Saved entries
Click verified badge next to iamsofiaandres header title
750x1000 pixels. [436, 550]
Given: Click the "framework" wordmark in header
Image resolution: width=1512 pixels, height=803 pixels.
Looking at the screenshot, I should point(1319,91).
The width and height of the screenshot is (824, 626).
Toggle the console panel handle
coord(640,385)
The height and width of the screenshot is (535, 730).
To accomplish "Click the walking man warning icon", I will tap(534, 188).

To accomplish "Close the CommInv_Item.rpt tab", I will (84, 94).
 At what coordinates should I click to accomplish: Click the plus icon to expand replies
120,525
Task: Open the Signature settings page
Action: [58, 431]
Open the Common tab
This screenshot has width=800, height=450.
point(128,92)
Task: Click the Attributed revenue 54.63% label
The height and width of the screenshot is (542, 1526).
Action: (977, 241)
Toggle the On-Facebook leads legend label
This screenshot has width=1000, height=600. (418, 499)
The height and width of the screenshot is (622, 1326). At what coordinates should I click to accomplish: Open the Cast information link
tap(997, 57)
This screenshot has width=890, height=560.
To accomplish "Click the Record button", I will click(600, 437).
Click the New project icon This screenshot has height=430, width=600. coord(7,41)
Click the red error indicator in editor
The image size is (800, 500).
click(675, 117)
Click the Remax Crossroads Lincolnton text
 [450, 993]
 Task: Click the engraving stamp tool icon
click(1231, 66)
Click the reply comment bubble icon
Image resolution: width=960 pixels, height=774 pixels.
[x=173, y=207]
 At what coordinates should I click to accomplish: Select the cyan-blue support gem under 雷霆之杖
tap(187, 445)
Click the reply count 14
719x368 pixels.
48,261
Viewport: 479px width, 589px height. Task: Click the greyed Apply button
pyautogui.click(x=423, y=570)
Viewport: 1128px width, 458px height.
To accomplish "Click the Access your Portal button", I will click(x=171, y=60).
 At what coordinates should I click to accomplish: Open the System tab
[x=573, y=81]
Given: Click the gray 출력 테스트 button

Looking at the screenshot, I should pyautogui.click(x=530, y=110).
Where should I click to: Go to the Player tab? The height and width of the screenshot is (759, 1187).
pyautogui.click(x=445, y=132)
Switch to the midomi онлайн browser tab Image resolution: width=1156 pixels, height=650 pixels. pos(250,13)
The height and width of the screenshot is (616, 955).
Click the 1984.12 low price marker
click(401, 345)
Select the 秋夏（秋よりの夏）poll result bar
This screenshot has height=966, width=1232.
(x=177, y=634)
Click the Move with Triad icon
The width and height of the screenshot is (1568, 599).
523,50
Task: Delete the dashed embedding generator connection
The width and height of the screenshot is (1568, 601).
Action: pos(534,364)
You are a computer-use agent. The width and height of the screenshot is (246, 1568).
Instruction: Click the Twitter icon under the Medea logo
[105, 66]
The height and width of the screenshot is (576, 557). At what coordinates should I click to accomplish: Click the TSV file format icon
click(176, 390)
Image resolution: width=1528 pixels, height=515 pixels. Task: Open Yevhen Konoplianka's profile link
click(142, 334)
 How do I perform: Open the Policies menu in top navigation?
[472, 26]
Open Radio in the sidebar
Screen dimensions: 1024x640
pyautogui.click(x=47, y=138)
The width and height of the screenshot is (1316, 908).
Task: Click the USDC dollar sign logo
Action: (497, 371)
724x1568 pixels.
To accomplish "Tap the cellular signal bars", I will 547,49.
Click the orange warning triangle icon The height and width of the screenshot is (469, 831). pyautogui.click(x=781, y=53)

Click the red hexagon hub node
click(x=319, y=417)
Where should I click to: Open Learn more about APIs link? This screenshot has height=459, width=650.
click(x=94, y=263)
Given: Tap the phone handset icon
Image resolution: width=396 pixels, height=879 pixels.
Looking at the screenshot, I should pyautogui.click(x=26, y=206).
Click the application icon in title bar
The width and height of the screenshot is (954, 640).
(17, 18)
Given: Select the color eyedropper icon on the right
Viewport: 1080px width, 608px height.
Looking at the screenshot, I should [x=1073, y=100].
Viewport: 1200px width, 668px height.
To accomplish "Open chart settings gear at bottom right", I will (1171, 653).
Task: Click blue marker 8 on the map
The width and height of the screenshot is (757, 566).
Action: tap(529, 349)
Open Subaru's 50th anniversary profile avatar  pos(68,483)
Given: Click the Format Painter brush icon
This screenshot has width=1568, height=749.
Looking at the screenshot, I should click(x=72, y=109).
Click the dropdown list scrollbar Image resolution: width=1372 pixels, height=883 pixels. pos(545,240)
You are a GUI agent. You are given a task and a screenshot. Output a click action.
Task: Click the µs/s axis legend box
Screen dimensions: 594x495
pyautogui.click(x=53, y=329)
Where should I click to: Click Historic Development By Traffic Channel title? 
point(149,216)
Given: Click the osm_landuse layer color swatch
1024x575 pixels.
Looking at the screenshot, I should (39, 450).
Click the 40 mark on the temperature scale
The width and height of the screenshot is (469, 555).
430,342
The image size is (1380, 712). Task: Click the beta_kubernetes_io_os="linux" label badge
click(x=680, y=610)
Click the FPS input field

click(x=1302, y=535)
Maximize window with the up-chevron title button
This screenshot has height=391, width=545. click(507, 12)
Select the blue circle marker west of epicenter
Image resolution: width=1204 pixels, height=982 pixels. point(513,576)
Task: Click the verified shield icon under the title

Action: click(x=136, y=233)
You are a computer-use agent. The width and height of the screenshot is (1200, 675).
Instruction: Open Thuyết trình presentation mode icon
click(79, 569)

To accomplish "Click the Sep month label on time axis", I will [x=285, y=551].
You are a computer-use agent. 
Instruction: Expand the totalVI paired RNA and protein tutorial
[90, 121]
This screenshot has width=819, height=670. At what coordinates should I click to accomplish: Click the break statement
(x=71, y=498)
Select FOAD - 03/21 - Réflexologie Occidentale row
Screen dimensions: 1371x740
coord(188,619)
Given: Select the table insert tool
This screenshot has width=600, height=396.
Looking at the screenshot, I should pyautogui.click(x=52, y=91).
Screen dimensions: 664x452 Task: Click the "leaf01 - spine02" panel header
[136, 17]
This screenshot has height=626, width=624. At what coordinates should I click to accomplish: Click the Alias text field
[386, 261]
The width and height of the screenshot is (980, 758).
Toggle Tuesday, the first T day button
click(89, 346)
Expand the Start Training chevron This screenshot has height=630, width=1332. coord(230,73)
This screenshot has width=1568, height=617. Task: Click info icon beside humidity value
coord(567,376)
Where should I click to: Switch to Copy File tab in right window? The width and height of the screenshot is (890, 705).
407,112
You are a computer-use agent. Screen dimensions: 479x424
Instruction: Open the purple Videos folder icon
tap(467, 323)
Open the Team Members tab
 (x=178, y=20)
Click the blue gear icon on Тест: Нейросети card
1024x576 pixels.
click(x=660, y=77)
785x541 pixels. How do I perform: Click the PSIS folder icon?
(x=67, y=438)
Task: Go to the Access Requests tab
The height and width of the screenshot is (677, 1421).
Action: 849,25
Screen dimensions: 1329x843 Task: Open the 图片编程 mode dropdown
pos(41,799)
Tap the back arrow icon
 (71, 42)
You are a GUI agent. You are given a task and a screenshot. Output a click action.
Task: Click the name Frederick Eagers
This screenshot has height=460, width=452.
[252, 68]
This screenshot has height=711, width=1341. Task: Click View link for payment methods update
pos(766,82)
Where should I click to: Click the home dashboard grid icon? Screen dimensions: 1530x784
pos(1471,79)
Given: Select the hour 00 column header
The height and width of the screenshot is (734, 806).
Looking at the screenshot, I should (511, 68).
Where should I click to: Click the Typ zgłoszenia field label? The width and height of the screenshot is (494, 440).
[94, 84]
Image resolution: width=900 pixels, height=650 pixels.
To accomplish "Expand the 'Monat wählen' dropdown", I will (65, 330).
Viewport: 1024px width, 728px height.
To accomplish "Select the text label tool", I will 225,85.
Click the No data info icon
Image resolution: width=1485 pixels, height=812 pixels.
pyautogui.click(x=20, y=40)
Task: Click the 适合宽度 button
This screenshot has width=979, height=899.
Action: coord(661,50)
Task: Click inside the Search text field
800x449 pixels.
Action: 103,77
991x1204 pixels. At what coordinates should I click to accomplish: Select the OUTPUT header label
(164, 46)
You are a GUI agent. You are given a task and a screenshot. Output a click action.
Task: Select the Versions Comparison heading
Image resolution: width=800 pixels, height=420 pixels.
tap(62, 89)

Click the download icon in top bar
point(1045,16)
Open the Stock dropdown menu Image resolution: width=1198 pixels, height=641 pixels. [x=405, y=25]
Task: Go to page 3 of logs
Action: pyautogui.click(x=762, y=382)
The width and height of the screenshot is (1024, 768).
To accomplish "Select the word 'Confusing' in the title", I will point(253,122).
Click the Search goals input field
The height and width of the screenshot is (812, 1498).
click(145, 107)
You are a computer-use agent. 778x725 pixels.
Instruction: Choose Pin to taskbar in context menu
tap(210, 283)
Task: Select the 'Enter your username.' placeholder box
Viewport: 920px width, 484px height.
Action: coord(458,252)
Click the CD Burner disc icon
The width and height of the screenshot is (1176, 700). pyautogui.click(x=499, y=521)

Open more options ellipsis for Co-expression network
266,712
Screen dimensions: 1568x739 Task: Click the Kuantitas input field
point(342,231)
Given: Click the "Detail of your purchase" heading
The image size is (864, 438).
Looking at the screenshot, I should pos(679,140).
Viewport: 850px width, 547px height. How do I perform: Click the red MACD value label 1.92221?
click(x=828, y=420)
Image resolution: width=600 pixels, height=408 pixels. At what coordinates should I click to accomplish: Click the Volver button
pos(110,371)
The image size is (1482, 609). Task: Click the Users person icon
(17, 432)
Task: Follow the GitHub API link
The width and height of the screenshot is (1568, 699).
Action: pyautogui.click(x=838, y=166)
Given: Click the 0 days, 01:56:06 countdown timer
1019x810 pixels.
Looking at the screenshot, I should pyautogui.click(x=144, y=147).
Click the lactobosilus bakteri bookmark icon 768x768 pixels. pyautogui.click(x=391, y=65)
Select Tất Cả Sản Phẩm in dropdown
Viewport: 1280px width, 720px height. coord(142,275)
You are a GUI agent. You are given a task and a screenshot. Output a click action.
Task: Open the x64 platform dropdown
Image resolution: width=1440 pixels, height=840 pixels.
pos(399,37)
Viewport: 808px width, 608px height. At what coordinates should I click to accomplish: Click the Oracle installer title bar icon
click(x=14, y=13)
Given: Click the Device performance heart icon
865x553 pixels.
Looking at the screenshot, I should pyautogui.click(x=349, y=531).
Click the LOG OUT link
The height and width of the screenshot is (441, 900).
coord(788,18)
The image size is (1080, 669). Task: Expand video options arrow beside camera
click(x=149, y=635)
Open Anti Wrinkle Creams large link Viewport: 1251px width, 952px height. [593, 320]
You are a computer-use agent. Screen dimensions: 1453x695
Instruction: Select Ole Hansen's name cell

PROBLEM DETAILS -
Check each line of the entries above for the string "Access", and return those that contain it.

ANSWER AREA -
To accomplish "Click the Access your Portal button", I will click(x=171, y=60).
Task: Go to the Access Requests tab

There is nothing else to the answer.